Assim, pode-se argumentar que o caso do Brasil aproxima-se mais de um genocídio do que de uma guerra, pois além dos dados apresentados acima, a guerra presume uma mínima igualdade entre as partes, um projeto mútuo de destruição—não pela destruição em si—mas para atingir um objetivo claro. No caso do Brasil, é inegável que negros morrem e são deixados para morrer por serem negros—não só por crimes de ódio e autos de resistência, mas também a morte indireta pela sua manutenção à margem do sistema econômico, a negligência quanto à sua saúde e educação.

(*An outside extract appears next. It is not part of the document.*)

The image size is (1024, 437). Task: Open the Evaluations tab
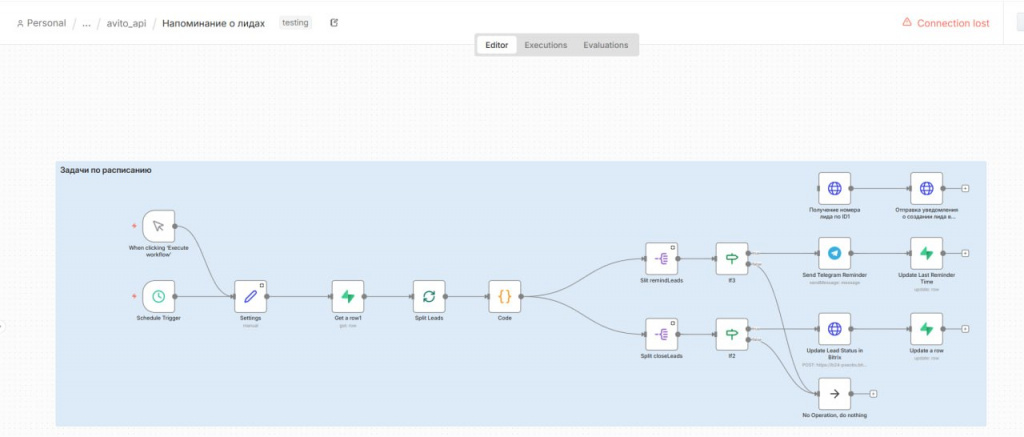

Esse racismo de Estado, que informa a cor do “inimigo” que é construído, a cor dos corpos cuja morte é aceitável, é prova da intenção que existe por detrás dessas mortes.
Assim, é importante falar de genocídio para gerar pressão, nacional e internacional, para se pensar e cobrar políticas públicas para o enfrentamento desse extermínio, desde políticas de drogas que não sejam racistas, até políticas de saúde voltadas especificamente para a população negra, políticas afirmativas na educação e políticas de enfrentamento do racismo na instituição policial (incluindo a investigação e a punição dos autos de resistência). E sim, reparações.